Marketing for or through SD?

Along with the growing alertness for the environment, sustainable development (SD) has become a popular term in the business world, so popular that it even exists in the form of mutual funds. One might think it is actually a good thing as you can get two birds with one stone (prospect earnings along with good consciousness).

However, an article in The Globe and Mail, “Sustainable development for sale”, is questioning the integrity of the companies promoted by those SD mutual funds. Some of the corporations that have been included in the funds seem doubtful when it comes to social responsibility. According to the article, the SD term appears to have been overexploited as a marketing tool through corporate communication which has, according to the author, “cheapening its value”. The article also states that the term is not well defined as it has sometimes been referred to the sustainability of the firm rather than the actual resources. Furthermore, SD is virtually inconsistent with the vocation of some industries such as oil companies and petroleum is a limited resource.

_DATASET EXTRACT:_
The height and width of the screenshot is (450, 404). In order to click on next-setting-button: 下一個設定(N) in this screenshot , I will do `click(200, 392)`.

_TASK DESCRIPTION:_
Please answer these about the text on marketing and sustainable development:
1. In what investment form does the text say sustainable development exists?
2. What is the title of the article in The Globe and Mail?
3. Which resource does the text call limited?
The lines after the text aren't needed for this.

_PROBLEM SOLUTION:_
1. Mutual funds
2. "Sustainable development for sale"
3. Petroleum